(Entries taken from a collection)

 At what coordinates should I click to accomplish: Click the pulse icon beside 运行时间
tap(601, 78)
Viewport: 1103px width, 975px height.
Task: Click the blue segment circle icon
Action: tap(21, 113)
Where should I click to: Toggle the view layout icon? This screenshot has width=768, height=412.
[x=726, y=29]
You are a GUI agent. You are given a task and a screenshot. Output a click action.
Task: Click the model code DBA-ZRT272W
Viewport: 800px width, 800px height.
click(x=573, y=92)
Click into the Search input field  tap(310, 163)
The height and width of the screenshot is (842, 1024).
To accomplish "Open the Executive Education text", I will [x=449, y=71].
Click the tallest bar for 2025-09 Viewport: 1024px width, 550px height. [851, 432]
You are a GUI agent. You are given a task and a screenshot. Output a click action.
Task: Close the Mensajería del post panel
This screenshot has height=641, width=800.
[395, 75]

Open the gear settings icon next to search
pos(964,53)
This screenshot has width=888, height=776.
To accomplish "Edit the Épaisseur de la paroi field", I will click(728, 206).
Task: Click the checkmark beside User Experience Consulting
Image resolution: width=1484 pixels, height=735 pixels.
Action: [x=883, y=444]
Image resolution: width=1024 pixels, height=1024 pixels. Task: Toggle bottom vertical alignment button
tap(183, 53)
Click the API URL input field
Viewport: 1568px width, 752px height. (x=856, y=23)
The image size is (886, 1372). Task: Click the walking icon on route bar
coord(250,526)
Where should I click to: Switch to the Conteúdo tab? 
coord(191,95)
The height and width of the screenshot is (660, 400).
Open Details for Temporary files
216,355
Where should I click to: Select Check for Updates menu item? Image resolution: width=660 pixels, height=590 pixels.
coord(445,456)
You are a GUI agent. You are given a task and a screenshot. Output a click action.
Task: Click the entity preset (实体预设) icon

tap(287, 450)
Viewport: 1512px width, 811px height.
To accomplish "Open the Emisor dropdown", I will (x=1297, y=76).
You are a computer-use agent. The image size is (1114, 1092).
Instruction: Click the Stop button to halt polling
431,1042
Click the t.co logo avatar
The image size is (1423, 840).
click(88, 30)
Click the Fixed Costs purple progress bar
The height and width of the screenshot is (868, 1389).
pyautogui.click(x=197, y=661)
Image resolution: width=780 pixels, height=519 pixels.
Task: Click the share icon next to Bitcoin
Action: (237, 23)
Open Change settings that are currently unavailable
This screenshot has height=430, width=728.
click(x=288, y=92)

> **WHAT TO DO**
Among the entries above, find every line holding "will" and copy it.

> **ANSWER SPACE**
To accomplish "Open the Executive Education text", I will [x=449, y=71].
To accomplish "Edit the Épaisseur de la paroi field", I will click(728, 206).
To accomplish "Open the Emisor dropdown", I will (x=1297, y=76).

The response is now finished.